* **The problem**
Extract, word for word, the stretch of the Helios Flight 522 court opinion from "LINDBERG, District Judge." through "passengers were killed.".

LINDBERG, District Judge.

STATEMENT

I.Background

On August 14, 2005, Helios Airways (“Helios”) Flight 522 took off from Cyprus. The flight was to stop in Athens, Greece, prior to continuing to its ultimate destination of Prague, Czech Republic. During the flight to Athens, the airplane, a Boeing 737-300, failed to pressurize. As a result of the failure to pressurize, the pilots were either rendered unconscious or killed. The airplane crashed near Athens, and all of the 121 crew members and passengers were killed.

The ninety plaintiffs in this multidistrict litigation are representatives of ninety-two of the individuals killed in the crash. These plaintiffs brought a total of seven actions against Boeing in the district courts for the Northern District of Illinois, the Central District of California, and the Eastern District of Pennsylvania. Plaintiffs’ master complaint alleges wrongful death claims based on strict product liability, negligence, and breach of warranty. Defendant contends that pilot and maintenance errors by Helios, which is not a party to these actions, were to blame for the crash. Pursuant to the orders of the Judicial Panel on Multidistrict Litigation, this Court is handling the pretrial proceedings for all of the actions.

Defendant has moved to dismiss these actions on the grounds of forum non conve-niens. Defendant argues that either Cyprus or Greece would provide a more convenient forum for this litigation than an American court.

II.Motion to Strike Reply Brief

As an initial matter, the Court considers plaintiffs’ motion to strike defendant’s reply brief and supporting declarations. The declarations of Dionysios Kondylis and Dimitris Emvalomenos are stricken, since there is no reason these witnesses’, information could not have been offered with defendant’s initial brief. See Black v. TIC Inv. Corp., 900 F.2d 112, 116 (7th Cir.1990). The lengthy list of cases in Exhibit D to the supplemental declaration of Allison Kendrick is stricken as an improper attempt to evade the page limitation this Court imposed on defendant’s reply brief. The supplemental declaration of Richard Breuhaus is stricken, on the basis that large portions of it constitute either argument that should have been presented in defendant’s brief, or information that could have been offered in Breuhaus’s original declaration. The supplemental declarations of Dimitrios (Dimi-trakis) Stylianides, Aléeos Markides, and Stelios Koussoulis are stricken, because these expert witnesses had a full opportunity to present their opinions in their original declarations. The portions of defendant’s reply brief that rely on the stricken declarations are also stricken.

* **Supplied data**
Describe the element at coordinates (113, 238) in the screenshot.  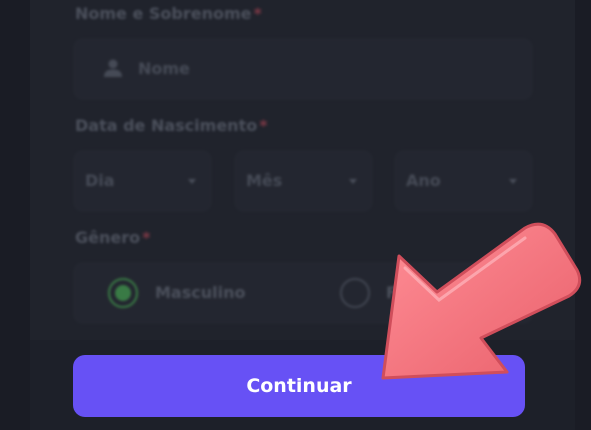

* **Answer for this exercise**
LINDBERG, District Judge.

STATEMENT

I.Background

On August 14, 2005, Helios Airways (“Helios”) Flight 522 took off from Cyprus. The flight was to stop in Athens, Greece, prior to continuing to its ultimate destination of Prague, Czech Republic. During the flight to Athens, the airplane, a Boeing 737-300, failed to pressurize. As a result of the failure to pressurize, the pilots were either rendered unconscious or killed. The airplane crashed near Athens, and all of the 121 crew members and passengers were killed.